No difference between Gore and Bush, eh? The President's spunky decision to yank the U.S. out of the International Criminal Court -- already the move has sparked a cacophony of 'outrage' from all the usual, sniveling suspects -- illustrates with glaring clarity the rank fallacy in that argument. The pullout comes as a 'shocking surprise', alright -- to quibbling nay-sayers who don't know diddley-squat about George W. Bush, the man. For those who know him, Bush is unflappable, unflinching and unblinking, and there was never any question mark. For skeptics, his gutsy decision to junk Kyoto early on should have been the tip-off.
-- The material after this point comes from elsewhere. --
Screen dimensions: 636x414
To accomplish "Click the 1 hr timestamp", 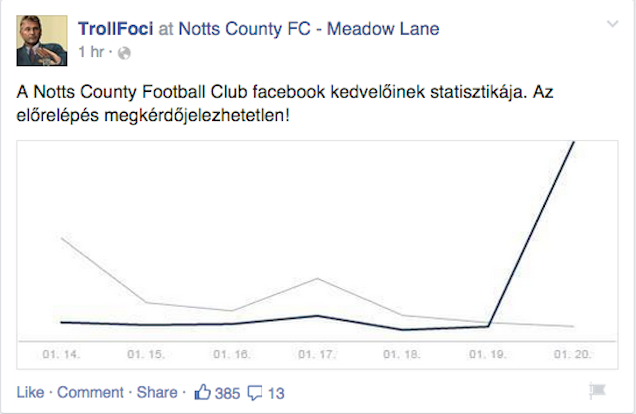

Dittos his scrapping the ABM "accords."
The "treaty" at issue, lest we forget, was signed with wild enthusiasm by (none-other-than) Bill Clinton, Bush's predecessor -- a Democrat, last I checked. A 'president' Gore, corrupt and globalist in his outlook as X42, wouldn't dare overrule him, as this President has decided to do.
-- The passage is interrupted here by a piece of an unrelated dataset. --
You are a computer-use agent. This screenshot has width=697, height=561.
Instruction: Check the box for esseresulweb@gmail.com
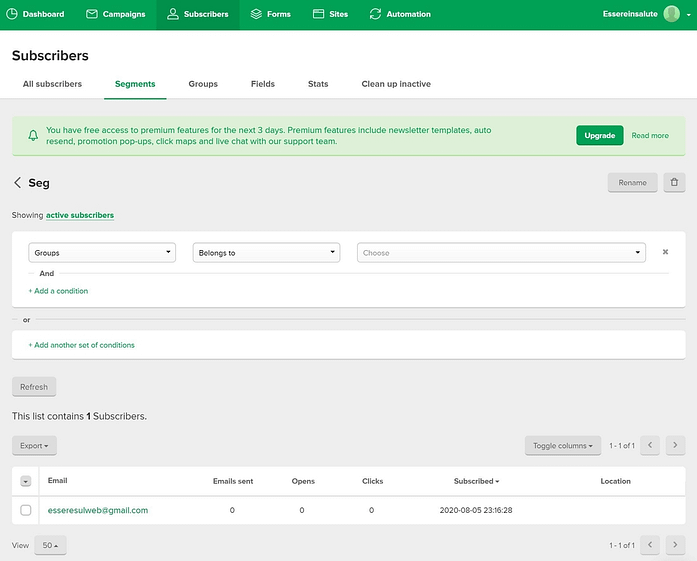coord(26,510)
To Bush, the I.C.C. is an abomination, a mockery of justice, an affront to U.S. sovereignty, to our constitution. It would open the floodgates for politically-driven prosecutions and harassment of Americans.
To every two-bit I.C.C. windbag "prosecutor" with a grudge, this 'court' is, in every respect, a wet dream come true. No American would be safe from these parasites, nor from the clutches of this Kangaroo "court".
At a more fundamental level, Bush sees the I.C.C. as a brazen assault on our core values -- our bedrock conception of basic jurisprudence, specifically. The I.C.C. charter imbues this world tribunal with unfettered supremacy, functioning as Criminal, Appellate and Supreme Court, all rolled up into one. Checks and balances? Due-process? Fuggedaboutit. You don't need to be a rocket scientist to see how this Draconian 'court', unchecked and uncorked, becomes the spawning ground for arbitrary, crotchety decisions and egregious abuse. Justice and the U.N.: To Bush, that's an oxymoron.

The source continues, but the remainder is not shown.